> **Data for this task**:
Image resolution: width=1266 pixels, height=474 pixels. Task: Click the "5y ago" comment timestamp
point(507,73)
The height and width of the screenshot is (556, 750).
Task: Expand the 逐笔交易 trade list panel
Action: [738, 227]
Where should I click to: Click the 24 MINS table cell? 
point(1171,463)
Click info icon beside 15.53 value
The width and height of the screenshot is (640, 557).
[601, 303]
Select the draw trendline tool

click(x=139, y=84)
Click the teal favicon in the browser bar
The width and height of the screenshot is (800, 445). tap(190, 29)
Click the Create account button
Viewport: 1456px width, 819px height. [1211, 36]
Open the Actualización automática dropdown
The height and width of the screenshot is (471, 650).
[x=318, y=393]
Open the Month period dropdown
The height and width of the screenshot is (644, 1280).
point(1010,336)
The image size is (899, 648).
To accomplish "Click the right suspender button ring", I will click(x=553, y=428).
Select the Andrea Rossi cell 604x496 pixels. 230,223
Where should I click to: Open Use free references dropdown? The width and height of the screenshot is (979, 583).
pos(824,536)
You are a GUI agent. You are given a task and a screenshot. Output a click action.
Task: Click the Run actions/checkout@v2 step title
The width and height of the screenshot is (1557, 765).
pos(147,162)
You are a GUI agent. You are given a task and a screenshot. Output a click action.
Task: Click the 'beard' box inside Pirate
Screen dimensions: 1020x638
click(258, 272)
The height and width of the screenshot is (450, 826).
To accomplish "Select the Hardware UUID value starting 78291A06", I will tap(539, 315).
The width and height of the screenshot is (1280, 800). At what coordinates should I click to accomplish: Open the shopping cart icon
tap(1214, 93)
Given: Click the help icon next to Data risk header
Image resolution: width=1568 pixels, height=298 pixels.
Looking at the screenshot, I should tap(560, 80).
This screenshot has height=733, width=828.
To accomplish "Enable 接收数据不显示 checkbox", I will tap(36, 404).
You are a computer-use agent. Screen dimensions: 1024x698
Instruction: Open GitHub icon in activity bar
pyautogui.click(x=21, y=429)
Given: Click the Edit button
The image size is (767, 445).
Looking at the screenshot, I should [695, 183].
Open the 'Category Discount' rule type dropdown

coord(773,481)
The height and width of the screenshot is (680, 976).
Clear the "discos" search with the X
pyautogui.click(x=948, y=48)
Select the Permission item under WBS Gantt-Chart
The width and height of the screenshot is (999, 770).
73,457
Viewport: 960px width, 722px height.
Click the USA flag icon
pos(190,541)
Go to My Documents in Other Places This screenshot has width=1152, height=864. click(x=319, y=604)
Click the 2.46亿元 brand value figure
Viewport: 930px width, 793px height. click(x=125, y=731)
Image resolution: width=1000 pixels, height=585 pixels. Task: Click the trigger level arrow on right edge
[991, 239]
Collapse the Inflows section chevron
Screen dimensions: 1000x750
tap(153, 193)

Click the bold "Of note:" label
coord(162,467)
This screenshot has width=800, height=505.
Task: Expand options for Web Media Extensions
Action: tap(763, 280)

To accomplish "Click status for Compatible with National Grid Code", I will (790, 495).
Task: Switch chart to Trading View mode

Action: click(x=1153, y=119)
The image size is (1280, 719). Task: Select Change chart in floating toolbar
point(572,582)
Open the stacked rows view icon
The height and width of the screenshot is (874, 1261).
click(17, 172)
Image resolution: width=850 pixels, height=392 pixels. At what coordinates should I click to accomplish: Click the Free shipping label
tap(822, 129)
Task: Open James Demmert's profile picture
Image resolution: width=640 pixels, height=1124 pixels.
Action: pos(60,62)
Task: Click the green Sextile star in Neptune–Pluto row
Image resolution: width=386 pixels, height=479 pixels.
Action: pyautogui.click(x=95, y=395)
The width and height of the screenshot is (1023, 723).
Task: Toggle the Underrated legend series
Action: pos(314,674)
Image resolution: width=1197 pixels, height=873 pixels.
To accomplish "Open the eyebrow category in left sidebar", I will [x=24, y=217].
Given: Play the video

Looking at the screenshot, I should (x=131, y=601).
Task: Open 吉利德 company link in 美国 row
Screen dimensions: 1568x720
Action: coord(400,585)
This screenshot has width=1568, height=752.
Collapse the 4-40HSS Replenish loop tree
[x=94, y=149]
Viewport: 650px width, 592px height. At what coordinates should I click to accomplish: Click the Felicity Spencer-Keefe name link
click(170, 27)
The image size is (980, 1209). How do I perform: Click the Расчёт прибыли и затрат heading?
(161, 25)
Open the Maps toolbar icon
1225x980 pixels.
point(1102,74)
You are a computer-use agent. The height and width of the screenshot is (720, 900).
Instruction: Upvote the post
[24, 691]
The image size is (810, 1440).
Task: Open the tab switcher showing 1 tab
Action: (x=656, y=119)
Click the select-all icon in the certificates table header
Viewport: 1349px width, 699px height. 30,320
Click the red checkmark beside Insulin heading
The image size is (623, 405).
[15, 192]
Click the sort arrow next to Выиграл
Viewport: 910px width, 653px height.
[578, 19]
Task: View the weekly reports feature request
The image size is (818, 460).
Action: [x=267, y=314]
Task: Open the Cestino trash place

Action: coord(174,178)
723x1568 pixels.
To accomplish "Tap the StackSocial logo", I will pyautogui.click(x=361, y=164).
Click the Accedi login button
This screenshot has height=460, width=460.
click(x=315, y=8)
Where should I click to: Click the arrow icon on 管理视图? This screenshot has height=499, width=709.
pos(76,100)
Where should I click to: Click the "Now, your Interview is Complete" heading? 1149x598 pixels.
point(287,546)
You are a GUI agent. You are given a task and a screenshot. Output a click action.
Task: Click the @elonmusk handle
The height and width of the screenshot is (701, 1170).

> **What is being asked**: Collect each line above holding the string "computer".

> **Expected answer**:
You are a computer-use agent. Screen dimensions: 1024x698
You are a computer-use agent. The height and width of the screenshot is (720, 900).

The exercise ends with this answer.